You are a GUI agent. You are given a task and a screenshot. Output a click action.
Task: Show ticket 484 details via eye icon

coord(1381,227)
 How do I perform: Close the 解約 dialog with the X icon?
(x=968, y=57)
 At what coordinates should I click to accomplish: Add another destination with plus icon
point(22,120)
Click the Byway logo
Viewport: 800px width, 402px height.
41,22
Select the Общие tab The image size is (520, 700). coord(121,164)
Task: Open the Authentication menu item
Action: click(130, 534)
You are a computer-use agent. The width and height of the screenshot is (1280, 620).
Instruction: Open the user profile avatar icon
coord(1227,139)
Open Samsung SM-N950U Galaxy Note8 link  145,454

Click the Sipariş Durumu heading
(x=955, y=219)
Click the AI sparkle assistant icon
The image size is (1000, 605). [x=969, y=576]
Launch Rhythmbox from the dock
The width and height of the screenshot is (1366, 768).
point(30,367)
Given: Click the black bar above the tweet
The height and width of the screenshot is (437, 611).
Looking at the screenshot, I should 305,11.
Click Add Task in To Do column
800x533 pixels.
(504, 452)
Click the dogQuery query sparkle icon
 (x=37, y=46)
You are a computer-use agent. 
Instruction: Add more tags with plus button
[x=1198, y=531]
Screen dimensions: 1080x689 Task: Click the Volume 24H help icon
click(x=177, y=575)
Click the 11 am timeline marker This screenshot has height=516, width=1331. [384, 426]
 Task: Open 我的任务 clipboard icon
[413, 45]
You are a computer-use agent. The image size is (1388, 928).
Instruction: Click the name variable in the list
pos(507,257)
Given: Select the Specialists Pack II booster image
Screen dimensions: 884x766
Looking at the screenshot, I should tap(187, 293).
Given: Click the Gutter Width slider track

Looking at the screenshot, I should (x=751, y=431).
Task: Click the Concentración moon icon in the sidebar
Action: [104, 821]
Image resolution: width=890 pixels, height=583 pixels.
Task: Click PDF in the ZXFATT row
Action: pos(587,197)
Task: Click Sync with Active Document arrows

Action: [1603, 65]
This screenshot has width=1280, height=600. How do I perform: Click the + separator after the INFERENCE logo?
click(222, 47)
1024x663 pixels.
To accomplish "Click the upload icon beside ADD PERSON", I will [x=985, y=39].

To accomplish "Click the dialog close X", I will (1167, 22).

---

How many lines in the listing contain the word "will"? Answer with the count and nothing else.

2